# WHAT YOU NEED TO DO
Line by line, output the entries below exactly as they appear.
----
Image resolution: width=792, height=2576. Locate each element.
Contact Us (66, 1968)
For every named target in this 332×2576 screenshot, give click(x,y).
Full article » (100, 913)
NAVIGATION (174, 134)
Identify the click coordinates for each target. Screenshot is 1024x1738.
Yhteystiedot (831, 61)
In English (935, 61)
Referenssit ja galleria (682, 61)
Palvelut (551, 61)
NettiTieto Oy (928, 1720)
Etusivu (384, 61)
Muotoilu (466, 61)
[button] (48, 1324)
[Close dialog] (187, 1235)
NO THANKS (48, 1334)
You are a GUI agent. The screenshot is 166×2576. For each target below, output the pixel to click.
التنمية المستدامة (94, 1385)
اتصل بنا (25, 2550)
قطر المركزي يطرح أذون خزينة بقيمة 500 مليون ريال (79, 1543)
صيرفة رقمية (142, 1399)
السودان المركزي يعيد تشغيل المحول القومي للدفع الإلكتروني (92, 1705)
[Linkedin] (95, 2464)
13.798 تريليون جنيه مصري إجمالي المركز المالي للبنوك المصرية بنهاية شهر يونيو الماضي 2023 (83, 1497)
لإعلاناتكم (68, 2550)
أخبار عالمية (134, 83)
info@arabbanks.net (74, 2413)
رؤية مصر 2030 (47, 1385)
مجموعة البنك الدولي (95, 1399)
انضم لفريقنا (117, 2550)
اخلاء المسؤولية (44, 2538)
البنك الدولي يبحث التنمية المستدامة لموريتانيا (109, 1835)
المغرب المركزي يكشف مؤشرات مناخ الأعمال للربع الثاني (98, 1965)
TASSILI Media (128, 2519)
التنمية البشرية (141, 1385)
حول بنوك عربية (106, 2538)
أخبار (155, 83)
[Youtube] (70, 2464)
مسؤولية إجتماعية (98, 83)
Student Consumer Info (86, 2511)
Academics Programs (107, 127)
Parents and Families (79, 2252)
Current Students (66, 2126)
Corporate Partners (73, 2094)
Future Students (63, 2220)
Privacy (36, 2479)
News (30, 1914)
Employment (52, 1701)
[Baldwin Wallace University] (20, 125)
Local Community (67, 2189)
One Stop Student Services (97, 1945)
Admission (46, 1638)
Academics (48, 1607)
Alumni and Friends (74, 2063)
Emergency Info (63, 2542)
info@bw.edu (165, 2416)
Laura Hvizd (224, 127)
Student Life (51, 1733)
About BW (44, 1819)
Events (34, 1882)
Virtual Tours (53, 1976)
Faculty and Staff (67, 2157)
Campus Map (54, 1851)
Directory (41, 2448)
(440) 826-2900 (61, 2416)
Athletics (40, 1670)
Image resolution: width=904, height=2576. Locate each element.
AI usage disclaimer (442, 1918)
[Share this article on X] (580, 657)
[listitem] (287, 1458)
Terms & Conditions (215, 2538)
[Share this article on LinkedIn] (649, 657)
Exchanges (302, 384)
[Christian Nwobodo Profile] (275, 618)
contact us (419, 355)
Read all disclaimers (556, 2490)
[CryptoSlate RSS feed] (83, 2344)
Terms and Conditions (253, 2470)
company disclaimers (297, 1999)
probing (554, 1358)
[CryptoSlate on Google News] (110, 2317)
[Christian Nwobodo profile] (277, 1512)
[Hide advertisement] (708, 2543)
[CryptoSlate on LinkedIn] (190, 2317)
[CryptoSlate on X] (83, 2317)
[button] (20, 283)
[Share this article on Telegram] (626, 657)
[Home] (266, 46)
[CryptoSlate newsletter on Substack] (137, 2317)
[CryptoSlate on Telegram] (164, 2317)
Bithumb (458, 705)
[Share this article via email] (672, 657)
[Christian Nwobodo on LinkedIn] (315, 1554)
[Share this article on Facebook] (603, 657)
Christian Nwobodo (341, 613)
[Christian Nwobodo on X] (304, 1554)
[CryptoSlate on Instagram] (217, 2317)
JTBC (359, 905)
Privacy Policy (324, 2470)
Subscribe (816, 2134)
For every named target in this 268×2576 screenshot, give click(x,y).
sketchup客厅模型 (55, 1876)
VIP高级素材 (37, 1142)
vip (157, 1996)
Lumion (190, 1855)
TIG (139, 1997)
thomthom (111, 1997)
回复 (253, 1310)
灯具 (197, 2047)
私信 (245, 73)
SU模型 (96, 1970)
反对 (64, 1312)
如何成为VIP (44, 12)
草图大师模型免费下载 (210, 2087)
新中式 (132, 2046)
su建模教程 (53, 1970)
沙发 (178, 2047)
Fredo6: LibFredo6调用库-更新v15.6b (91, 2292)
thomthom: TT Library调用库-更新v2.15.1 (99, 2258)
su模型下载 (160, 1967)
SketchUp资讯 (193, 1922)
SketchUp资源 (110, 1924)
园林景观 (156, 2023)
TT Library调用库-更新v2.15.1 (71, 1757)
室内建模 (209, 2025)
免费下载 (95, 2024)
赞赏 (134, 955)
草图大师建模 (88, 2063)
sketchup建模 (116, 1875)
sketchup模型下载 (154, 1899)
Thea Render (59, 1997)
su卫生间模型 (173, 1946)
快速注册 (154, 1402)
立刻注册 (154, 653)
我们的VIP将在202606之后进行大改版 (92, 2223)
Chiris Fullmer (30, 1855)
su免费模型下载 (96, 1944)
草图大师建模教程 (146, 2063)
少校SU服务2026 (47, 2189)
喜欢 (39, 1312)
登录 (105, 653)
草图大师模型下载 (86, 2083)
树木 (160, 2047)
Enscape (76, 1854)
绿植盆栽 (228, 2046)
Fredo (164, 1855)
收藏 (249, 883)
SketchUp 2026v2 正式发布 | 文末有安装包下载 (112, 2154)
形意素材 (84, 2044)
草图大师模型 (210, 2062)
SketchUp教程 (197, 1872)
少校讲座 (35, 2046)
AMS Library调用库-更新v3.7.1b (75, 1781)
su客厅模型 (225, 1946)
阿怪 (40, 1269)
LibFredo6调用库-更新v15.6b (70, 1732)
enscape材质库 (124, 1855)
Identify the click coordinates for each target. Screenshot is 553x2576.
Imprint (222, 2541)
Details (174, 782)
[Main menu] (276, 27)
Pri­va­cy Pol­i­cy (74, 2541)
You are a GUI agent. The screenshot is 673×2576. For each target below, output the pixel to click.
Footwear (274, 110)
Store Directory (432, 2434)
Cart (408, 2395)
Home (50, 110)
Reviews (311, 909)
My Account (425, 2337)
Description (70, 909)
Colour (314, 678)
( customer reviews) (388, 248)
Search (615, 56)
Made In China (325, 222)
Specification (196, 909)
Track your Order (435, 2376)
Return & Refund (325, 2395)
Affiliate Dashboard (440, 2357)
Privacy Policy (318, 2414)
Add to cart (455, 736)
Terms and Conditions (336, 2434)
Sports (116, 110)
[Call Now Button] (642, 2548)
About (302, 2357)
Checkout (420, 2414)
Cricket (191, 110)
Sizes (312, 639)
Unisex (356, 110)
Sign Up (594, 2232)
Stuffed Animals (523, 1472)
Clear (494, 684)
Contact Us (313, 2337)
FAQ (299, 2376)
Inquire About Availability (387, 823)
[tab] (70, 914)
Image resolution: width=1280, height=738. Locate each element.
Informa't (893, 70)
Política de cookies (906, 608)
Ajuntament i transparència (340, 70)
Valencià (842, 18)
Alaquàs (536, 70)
----
# RESULT OF THE TASK
Image resolution: width=792, height=2576. Locate each element.
Contact Us (66, 1968)
For every named target in this 332×2576 screenshot, give click(x,y).
Full article » (100, 913)
NAVIGATION (174, 134)
Identify the click coordinates for each target. Screenshot is 1024x1738.
Yhteystiedot (831, 61)
In English (935, 61)
Referenssit ja galleria (682, 61)
Palvelut (551, 61)
NettiTieto Oy (928, 1720)
Etusivu (384, 61)
Muotoilu (466, 61)
[button] (48, 1324)
[Close dialog] (187, 1235)
NO THANKS (48, 1334)
You are a GUI agent. The screenshot is 166×2576. For each target below, output the pixel to click.
التنمية المستدامة (94, 1385)
اتصل بنا (25, 2550)
قطر المركزي يطرح أذون خزينة بقيمة 500 مليون ريال (79, 1543)
صيرفة رقمية (142, 1399)
السودان المركزي يعيد تشغيل المحول القومي للدفع الإلكتروني (92, 1705)
[Linkedin] (95, 2464)
13.798 تريليون جنيه مصري إجمالي المركز المالي للبنوك المصرية بنهاية شهر يونيو الماضي 2023 (83, 1497)
لإعلاناتكم (68, 2550)
أخبار عالمية (134, 83)
info@arabbanks.net (74, 2413)
رؤية مصر 2030 (47, 1385)
مجموعة البنك الدولي (95, 1399)
انضم لفريقنا (117, 2550)
اخلاء المسؤولية (44, 2538)
البنك الدولي يبحث التنمية المستدامة لموريتانيا (109, 1835)
المغرب المركزي يكشف مؤشرات مناخ الأعمال للربع الثاني (98, 1965)
TASSILI Media (128, 2519)
التنمية البشرية (141, 1385)
حول بنوك عربية (106, 2538)
أخبار (155, 83)
[Youtube] (70, 2464)
مسؤولية إجتماعية (98, 83)
Student Consumer Info (86, 2511)
Academics Programs (107, 127)
Parents and Families (79, 2252)
Current Students (66, 2126)
Corporate Partners (73, 2094)
Future Students (63, 2220)
Privacy (36, 2479)
News (30, 1914)
Employment (52, 1701)
[Baldwin Wallace University] (20, 125)
Local Community (67, 2189)
One Stop Student Services (97, 1945)
Admission (46, 1638)
Academics (48, 1607)
Alumni and Friends (74, 2063)
Emergency Info (63, 2542)
info@bw.edu (165, 2416)
Laura Hvizd (224, 127)
Student Life (51, 1733)
About BW (44, 1819)
Events (34, 1882)
Virtual Tours (53, 1976)
Faculty and Staff (67, 2157)
Campus Map (54, 1851)
Directory (41, 2448)
(440) 826-2900 (61, 2416)
Athletics (40, 1670)
Image resolution: width=904, height=2576. Locate each element.
AI usage disclaimer (442, 1918)
[Share this article on X] (580, 657)
[listitem] (287, 1458)
Terms & Conditions (215, 2538)
[Share this article on LinkedIn] (649, 657)
Exchanges (302, 384)
[Christian Nwobodo Profile] (275, 618)
contact us (419, 355)
Read all disclaimers (556, 2490)
[CryptoSlate RSS feed] (83, 2344)
Terms and Conditions (253, 2470)
company disclaimers (297, 1999)
probing (554, 1358)
[CryptoSlate on Google News] (110, 2317)
[Christian Nwobodo profile] (277, 1512)
[Hide advertisement] (708, 2543)
[CryptoSlate on LinkedIn] (190, 2317)
[CryptoSlate on X] (83, 2317)
[button] (20, 283)
[Share this article on Telegram] (626, 657)
[Home] (266, 46)
[CryptoSlate newsletter on Substack] (137, 2317)
[CryptoSlate on Telegram] (164, 2317)
Bithumb (458, 705)
[Share this article via email] (672, 657)
[Christian Nwobodo on LinkedIn] (315, 1554)
[Share this article on Facebook] (603, 657)
Christian Nwobodo (341, 613)
[Christian Nwobodo on X] (304, 1554)
[CryptoSlate on Instagram] (217, 2317)
JTBC (359, 905)
Privacy Policy (324, 2470)
Subscribe (816, 2134)
For every named target in this 268×2576 screenshot, give click(x,y).
sketchup客厅模型 (55, 1876)
VIP高级素材 (37, 1142)
vip (157, 1996)
Lumion (190, 1855)
TIG (139, 1997)
thomthom (111, 1997)
回复 (253, 1310)
灯具 (197, 2047)
私信 (245, 73)
SU模型 (96, 1970)
反对 (64, 1312)
如何成为VIP (44, 12)
草图大师模型免费下载 (210, 2087)
新中式 (132, 2046)
su建模教程 (53, 1970)
沙发 (178, 2047)
Fredo6: LibFredo6调用库-更新v15.6b (91, 2292)
thomthom: TT Library调用库-更新v2.15.1 (99, 2258)
su模型下载 (160, 1967)
SketchUp资讯 (193, 1922)
SketchUp资源 (110, 1924)
园林景观 (156, 2023)
TT Library调用库-更新v2.15.1 (71, 1757)
室内建模 (209, 2025)
免费下载 (95, 2024)
赞赏 (134, 955)
草图大师建模 (88, 2063)
sketchup建模 (116, 1875)
sketchup模型下载 (154, 1899)
Thea Render (59, 1997)
su卫生间模型 (173, 1946)
快速注册 (154, 1402)
立刻注册 (154, 653)
我们的VIP将在202606之后进行大改版 (92, 2223)
Chiris Fullmer (30, 1855)
su免费模型下载 (96, 1944)
草图大师建模教程 (146, 2063)
少校SU服务2026 (47, 2189)
喜欢 (39, 1312)
登录 (105, 653)
草图大师模型下载 (86, 2083)
树木 (160, 2047)
Enscape (76, 1854)
绿植盆栽 (228, 2046)
Fredo (164, 1855)
收藏 (249, 883)
SketchUp 2026v2 正式发布 | 文末有安装包下载 (112, 2154)
形意素材 (84, 2044)
草图大师模型 (210, 2062)
SketchUp教程 (197, 1872)
少校讲座 (35, 2046)
AMS Library调用库-更新v3.7.1b (75, 1781)
su客厅模型 (225, 1946)
阿怪 (40, 1269)
LibFredo6调用库-更新v15.6b (70, 1732)
enscape材质库 (124, 1855)
Identify the click coordinates for each target. Screenshot is 553x2576.
Imprint (222, 2541)
Details (174, 782)
[Main menu] (276, 27)
Pri­va­cy Pol­i­cy (74, 2541)
You are a GUI agent. The screenshot is 673×2576. For each target below, output the pixel to click.
Footwear (274, 110)
Store Directory (432, 2434)
Cart (408, 2395)
Home (50, 110)
Reviews (311, 909)
My Account (425, 2337)
Description (70, 909)
Colour (314, 678)
( customer reviews) (388, 248)
Search (615, 56)
Made In China (325, 222)
Specification (196, 909)
Track your Order (435, 2376)
Return & Refund (325, 2395)
Affiliate Dashboard (440, 2357)
Privacy Policy (318, 2414)
Add to cart (455, 736)
Terms and Conditions (336, 2434)
Sports (116, 110)
[Call Now Button] (642, 2548)
About (302, 2357)
Checkout (420, 2414)
Cricket (191, 110)
Sizes (312, 639)
Unisex (356, 110)
Sign Up (594, 2232)
Stuffed Animals (523, 1472)
Clear (494, 684)
Contact Us (313, 2337)
FAQ (299, 2376)
Inquire About Availability (387, 823)
[tab] (70, 914)
Image resolution: width=1280, height=738. Locate each element.
Informa't (893, 70)
Política de cookies (906, 608)
Ajuntament i transparència (340, 70)
Valencià (842, 18)
Alaquàs (536, 70)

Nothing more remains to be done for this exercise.